- BRIEF: Whenever the string "menu" appears in a line below, please copy the line out.

--- DATA SUPPLIED Enclosed Below ---

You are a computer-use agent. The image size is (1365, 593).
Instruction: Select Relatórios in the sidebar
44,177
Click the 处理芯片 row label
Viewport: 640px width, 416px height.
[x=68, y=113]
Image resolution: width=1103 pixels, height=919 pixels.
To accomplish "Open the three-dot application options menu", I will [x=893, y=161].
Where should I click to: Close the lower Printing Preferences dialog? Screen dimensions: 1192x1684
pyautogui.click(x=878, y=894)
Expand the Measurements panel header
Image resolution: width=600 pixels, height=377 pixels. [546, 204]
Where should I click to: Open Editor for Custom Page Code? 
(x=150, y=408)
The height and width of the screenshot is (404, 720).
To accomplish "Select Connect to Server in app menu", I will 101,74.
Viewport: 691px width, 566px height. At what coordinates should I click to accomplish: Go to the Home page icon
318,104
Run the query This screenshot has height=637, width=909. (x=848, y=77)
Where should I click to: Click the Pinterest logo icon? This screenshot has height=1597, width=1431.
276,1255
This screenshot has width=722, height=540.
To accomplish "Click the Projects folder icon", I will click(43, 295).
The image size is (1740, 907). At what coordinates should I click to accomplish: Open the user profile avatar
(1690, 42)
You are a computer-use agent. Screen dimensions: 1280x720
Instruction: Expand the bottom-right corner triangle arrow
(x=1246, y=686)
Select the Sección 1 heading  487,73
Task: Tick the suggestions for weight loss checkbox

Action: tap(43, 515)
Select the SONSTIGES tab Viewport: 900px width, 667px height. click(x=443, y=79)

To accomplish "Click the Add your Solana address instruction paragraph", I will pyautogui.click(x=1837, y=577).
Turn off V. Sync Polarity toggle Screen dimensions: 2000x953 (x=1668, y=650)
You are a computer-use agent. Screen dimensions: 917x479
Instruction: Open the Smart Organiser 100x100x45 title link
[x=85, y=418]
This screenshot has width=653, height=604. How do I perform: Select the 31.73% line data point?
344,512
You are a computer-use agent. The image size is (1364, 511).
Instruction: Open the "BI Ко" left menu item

--- End of Enclosed DATA SUPPLIED ---

- WRITTEN SOLUTION:
To accomplish "Open the three-dot application options menu", I will [x=893, y=161].
To accomplish "Select Connect to Server in app menu", I will 101,74.
Instruction: Open the "BI Ко" left menu item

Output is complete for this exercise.